Maze

*Written on 10/2/21

I’m in a coffee shop a few blocks from my house in West Seattle, trying to get inspired to move my next novel forward. Only, there are so many ideas, so many connections, so many implausibilities, that it can often feel like a maze of dead ends.

When I was a kid, I would draw mazes to pass the time away, often during school or in the boredom of summer. It would start off simple—straight parallel lines forming simple paths, then splitting into more and more paths, forming rectangular vortexes. Once enough paths were open, about a dozen, sometimes more, I would intertwine one with another and ultimately lead them to a disappointing dead end, then do the same with the other paths. Eventually, I would seal off all paths until I got to “The One” which would lead my maze to the open freedom of the blank page.

One time, in fourth grade, I built a masterpiece of a maze, full of deception and the longest most convoluted solution I thought I could ever design. I gave it to my classmate—Morgan was his name—and challenged him to try and find a way to the end. He took my maze, and said, “Oh! This guy has rockets!” Then scraped his pencil lead from the start of my maze to the end, breaking through all the walls I had built with the unerasable bold line of his pencil pushed on the paper with all his might. I was livid in the moment. I spent a good fifteen minutes building that maze during class. Now, thirty years later, I recall this story and claim it an unforgettable moment in my history. Sometimes, we don’t realize when things don’t go smoothly, the best stories of our lives are being constructed, as are the lessons.
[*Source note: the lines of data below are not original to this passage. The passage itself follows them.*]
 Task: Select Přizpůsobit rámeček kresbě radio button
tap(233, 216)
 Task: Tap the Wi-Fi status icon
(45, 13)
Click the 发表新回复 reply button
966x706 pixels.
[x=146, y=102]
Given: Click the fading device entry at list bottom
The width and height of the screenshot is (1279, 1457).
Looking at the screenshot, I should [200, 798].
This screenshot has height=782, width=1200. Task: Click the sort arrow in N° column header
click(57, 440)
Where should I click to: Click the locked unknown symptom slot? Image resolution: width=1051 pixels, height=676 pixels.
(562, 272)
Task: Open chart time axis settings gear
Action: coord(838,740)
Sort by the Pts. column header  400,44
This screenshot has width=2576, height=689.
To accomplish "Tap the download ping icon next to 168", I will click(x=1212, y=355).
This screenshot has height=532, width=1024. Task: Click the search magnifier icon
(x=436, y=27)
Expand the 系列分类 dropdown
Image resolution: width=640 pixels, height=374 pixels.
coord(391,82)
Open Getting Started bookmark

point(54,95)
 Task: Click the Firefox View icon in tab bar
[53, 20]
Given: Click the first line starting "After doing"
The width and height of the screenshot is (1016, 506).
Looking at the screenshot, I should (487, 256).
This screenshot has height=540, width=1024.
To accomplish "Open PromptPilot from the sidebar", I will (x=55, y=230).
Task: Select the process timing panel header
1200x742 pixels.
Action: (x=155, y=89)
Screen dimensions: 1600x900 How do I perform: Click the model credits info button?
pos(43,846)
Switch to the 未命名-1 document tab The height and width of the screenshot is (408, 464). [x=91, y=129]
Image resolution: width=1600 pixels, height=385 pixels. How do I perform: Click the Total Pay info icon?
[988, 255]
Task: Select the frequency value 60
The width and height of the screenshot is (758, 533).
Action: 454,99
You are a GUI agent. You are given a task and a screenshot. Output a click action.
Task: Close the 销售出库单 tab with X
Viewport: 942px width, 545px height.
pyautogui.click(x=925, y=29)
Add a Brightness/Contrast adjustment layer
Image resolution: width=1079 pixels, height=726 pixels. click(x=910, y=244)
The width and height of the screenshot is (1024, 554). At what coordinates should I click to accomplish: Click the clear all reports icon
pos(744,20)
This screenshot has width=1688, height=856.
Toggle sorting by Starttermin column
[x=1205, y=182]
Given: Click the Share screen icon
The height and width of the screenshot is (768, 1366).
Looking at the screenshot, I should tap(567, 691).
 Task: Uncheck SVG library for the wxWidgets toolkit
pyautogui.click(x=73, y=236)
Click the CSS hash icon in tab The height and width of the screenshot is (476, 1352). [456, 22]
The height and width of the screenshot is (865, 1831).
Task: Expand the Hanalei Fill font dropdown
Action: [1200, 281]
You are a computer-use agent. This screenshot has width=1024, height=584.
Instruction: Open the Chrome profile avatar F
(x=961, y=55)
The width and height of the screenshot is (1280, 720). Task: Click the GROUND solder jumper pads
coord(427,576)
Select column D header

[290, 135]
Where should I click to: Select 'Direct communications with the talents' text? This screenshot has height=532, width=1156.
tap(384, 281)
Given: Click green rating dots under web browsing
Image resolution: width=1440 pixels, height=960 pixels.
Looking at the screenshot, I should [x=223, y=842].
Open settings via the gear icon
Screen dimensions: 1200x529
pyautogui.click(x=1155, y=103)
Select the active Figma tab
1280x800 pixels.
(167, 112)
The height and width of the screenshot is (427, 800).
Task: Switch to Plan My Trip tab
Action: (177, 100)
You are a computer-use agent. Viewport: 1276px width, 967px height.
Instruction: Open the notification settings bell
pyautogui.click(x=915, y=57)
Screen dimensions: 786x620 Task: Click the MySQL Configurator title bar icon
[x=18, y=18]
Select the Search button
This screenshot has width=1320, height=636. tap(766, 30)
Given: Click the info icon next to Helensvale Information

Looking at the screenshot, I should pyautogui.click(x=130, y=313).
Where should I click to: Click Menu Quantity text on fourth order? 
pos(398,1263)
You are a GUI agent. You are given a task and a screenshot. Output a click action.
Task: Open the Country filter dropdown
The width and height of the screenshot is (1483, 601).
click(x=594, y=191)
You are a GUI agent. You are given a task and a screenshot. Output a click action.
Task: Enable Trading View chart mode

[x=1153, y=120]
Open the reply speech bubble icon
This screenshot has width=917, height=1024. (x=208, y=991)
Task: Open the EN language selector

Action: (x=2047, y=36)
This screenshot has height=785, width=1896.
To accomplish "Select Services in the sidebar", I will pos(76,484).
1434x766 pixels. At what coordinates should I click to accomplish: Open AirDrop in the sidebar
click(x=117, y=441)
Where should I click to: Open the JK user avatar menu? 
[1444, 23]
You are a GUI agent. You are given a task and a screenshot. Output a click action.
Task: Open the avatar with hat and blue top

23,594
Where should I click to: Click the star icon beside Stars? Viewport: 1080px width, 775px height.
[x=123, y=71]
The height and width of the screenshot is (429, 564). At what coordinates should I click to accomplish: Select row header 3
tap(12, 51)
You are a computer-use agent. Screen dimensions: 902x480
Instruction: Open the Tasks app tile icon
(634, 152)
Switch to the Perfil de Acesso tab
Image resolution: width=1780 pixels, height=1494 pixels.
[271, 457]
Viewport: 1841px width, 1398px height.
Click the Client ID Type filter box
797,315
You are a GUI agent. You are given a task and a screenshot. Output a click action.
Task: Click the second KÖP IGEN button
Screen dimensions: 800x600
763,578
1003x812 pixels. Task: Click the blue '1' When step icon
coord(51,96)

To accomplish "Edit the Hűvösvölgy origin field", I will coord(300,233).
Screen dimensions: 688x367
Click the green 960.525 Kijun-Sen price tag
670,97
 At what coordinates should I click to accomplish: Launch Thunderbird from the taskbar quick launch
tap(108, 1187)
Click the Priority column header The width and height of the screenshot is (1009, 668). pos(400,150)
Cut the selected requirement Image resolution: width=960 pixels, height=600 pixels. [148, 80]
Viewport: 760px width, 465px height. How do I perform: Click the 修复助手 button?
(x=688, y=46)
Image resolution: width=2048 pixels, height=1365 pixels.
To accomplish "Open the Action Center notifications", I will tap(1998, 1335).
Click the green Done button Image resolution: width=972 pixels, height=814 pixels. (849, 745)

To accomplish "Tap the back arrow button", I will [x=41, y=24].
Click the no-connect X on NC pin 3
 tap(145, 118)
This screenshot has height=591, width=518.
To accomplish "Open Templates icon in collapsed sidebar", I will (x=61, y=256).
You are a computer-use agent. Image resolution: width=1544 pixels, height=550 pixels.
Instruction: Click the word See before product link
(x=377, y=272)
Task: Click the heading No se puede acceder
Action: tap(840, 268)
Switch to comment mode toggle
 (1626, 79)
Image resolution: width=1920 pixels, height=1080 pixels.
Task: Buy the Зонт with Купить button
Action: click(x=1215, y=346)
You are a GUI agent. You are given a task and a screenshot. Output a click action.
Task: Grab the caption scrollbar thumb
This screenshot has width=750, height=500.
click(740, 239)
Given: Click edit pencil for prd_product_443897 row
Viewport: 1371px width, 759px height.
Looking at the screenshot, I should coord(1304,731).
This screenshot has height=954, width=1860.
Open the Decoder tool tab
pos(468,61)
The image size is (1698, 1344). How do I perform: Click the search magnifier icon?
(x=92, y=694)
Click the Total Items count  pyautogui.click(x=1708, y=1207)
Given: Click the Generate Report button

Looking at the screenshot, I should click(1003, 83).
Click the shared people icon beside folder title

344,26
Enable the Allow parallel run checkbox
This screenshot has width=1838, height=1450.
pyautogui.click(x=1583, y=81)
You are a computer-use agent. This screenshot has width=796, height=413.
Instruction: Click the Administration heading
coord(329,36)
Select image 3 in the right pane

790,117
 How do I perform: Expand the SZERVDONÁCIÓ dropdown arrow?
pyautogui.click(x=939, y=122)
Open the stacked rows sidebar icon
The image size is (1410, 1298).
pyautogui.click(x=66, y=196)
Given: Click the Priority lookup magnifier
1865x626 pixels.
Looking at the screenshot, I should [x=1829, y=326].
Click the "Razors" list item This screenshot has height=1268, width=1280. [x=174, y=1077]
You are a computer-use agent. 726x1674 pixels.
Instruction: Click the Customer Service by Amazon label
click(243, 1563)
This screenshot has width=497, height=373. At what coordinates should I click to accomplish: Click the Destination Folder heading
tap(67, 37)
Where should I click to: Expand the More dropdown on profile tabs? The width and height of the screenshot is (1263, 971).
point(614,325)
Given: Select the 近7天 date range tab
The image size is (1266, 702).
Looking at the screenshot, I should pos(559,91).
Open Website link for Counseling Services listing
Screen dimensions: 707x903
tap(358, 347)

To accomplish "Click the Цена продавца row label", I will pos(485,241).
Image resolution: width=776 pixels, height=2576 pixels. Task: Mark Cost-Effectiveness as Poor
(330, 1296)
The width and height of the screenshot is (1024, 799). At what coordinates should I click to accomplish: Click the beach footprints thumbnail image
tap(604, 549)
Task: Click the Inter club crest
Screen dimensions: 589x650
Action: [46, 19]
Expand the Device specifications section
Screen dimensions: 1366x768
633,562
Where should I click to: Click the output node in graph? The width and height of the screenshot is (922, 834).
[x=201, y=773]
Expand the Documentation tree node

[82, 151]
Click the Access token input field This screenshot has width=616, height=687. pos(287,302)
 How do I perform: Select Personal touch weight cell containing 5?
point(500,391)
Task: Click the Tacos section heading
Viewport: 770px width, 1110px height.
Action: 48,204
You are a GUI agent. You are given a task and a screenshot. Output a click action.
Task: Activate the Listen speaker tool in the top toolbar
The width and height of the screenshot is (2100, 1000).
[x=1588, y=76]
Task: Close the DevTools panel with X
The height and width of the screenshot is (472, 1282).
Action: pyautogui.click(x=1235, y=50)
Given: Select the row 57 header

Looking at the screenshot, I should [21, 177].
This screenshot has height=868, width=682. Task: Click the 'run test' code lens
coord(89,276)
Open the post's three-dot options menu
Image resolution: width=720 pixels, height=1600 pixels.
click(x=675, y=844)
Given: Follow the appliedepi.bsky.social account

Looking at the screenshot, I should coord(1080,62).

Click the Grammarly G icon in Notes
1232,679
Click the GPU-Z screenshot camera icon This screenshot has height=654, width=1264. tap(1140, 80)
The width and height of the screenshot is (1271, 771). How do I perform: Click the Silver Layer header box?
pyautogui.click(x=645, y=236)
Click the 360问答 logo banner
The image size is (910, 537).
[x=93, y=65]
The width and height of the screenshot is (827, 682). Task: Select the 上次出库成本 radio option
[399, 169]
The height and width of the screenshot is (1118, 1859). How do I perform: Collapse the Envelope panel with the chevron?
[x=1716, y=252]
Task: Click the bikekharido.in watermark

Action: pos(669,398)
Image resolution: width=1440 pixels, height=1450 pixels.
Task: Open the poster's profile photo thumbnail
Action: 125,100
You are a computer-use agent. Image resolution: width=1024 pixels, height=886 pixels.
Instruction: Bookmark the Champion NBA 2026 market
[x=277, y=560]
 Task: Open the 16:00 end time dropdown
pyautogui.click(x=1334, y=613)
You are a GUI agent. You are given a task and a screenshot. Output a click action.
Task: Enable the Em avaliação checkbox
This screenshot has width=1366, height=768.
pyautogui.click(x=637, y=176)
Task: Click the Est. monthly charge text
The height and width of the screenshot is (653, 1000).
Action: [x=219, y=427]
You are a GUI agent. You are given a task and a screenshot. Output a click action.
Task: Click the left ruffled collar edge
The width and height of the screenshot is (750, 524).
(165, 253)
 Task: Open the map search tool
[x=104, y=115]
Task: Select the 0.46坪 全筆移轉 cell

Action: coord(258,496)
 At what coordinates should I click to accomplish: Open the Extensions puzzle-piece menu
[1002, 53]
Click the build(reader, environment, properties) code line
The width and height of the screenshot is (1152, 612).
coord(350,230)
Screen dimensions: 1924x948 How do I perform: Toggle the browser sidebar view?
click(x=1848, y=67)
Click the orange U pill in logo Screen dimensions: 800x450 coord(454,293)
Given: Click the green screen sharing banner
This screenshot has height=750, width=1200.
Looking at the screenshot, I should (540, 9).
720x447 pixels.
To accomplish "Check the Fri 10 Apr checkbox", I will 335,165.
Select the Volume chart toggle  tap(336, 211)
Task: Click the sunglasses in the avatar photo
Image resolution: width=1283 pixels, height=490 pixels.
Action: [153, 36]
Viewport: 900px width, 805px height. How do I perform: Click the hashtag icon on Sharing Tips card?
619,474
I wish that writing in this coffee shop was as easy as Morgan’s straight line, getting from start to finish, unabated by barriers and not confined to guesswork with inevitable dead ends. No, writing Reset—the tentative title of my next novel—is like the laborious design of a maze, one that I will spend years toiling to create so that my readers can pull a Morgan and zip through from start to finish, not recognizing the walls I ran into trying to find the resolute word. For them, the joy is in the convenience of the story being handed to them. For me—and sometimes I forget this—the joy is crafting this story, hitting a wall, then having to follow another path until I find the daylight of a blank page.